INSTRUCTIONS ▸
A – List every proper name in the article on malicious ads that attack routers: each person, company, publication and piece of malicious software it names.
B – Go on with the article on malicious ads that attack routers, starting after its last sentence.

EXTRACT ▸
As you read these words, malicious ads on legitimate websites are targeting visitors with malware. But that malware doesn't infect their computers, researchers said. Instead, it causes unsecured routers to connect to fraudulent domains.
Using a technique known as steganography, the ads hide malicious code in image data. The hidden code then redirects targets to webpages hosting DNSChanger, an exploit kit that infects routers running unpatched firmware or are secured with weak administrative passwords. Once a router is compromised, DNSChanger configures it to use an attacker-controlled domain name system server. This causes most computers on the network to visit fraudulent servers, rather than the servers corresponding to their official domain.
Patrick Wheeler, director of threat intelligence for security firm Proofpoint, told Ars:
These findings are significant because they demonstrate clearly that ubiquitous and often-overlooked devices are being actively attacked, and once compromised, these devices can affect the security of every device on the network, opening them up to further attacks, pop-ups, malvertising, etc. Thus, the potential footprint of this kind of attack is high and the potential impact is significant.

EXCERPTED DATA ▸
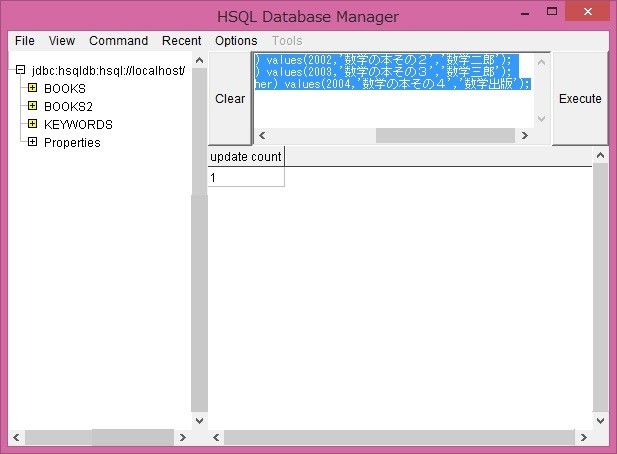Collapse the jdbc:hsqldb localhost root node
This screenshot has width=617, height=454.
tap(20, 70)
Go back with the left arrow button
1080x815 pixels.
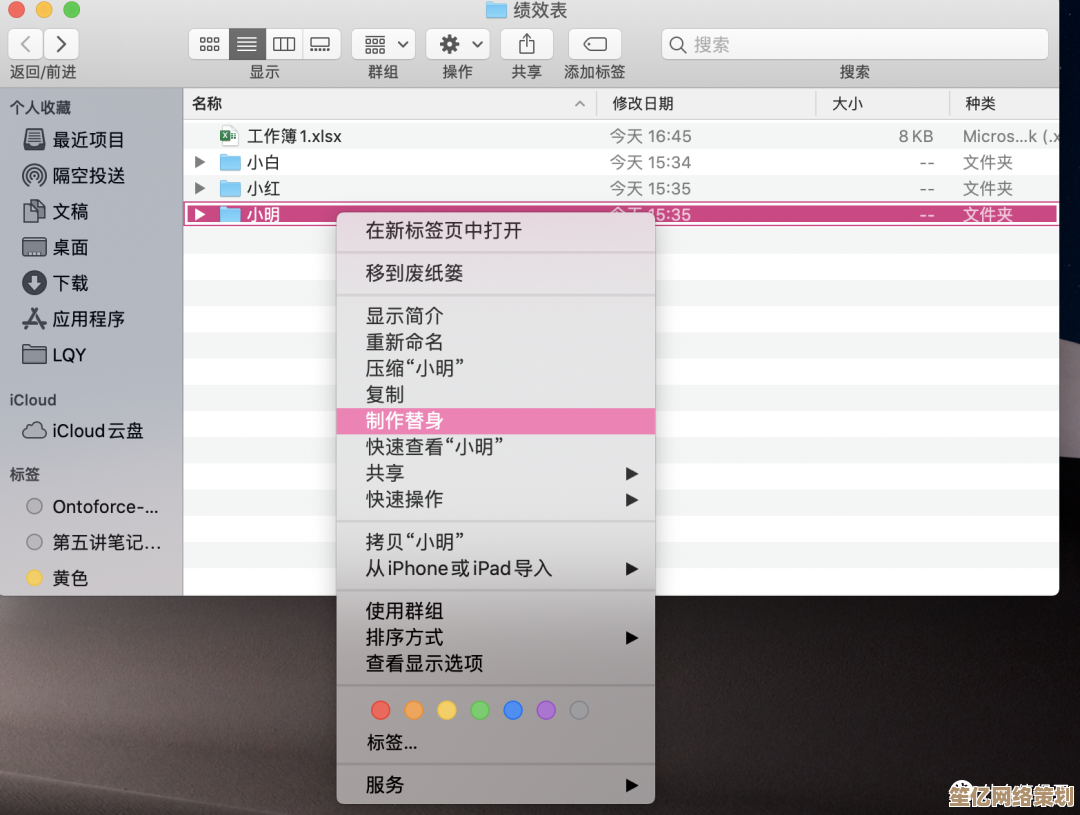(26, 44)
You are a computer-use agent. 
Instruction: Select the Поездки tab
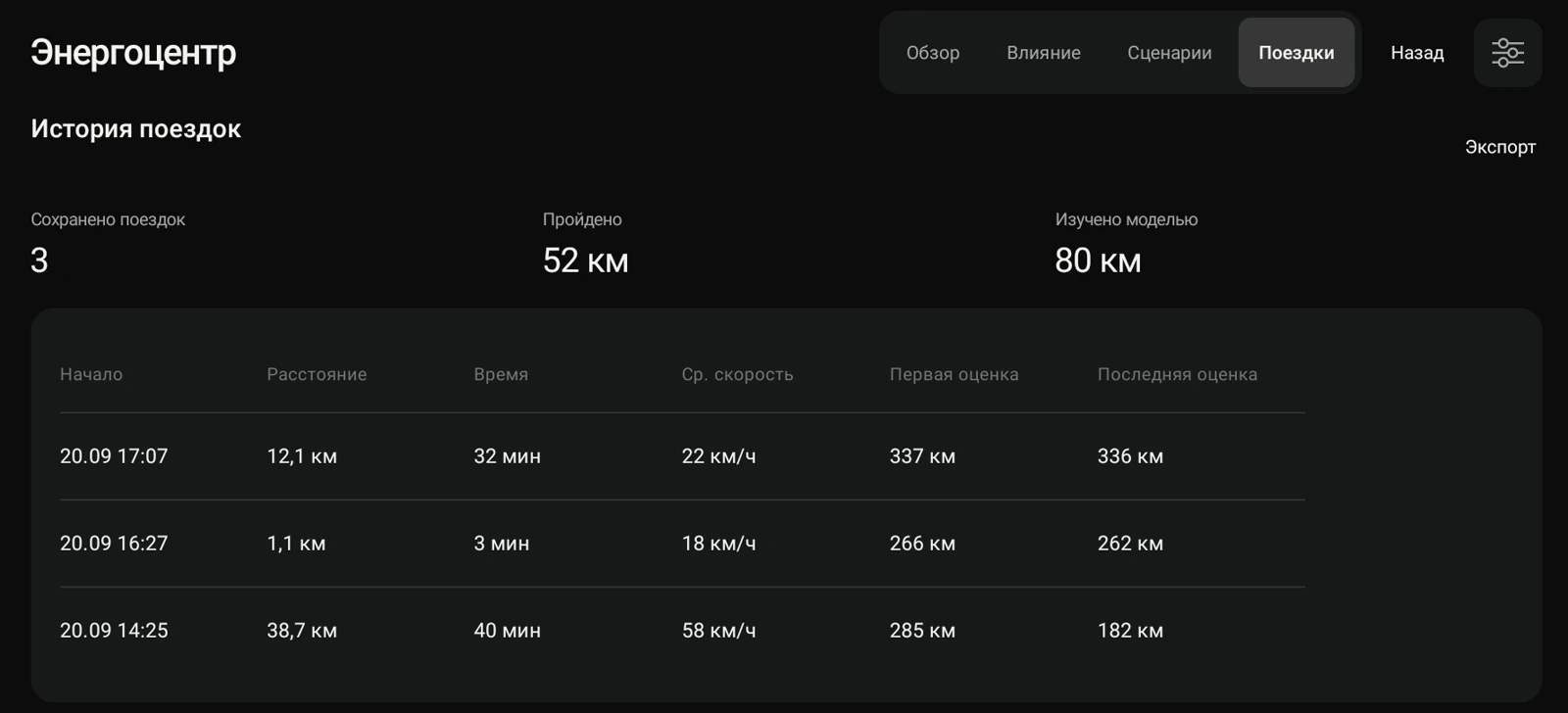click(1296, 53)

TASK ANSWERS ▸
A – Patrick Wheeler, Proofpoint, Ars, DNSChanger

B –
Lots of moving parts
The ads first check if a visitor's IP address is within a targeted range, a behavior that is typical of many malvertising campaigns, which aim to remain undetected for as long as possible. If the address isn't one the attackers want to target, they serve a decoy ad with no exploit code in it. In the event the IP address is one the attackers want to infect, they serve a fake ad that hides exploit code in the metadata of a PNG image. The code, in turn, causes the visitor to connect to a page hosting DNSChanger, which once again checks the visitor's IP address to ensure it's within the targeted range. Once the check passes, the malicious site serves a second image concealed with the router exploit code.
"This attack is determined by the particular router model that is detected during the reconnaissance phase," a Proofpoint researcher who uses the moniker Kafeine wrote in a blog post. "If there is no known exploit, the attack will attempt to use default credentials." In the event there are no known exploits and no default passwords, the attack aborts.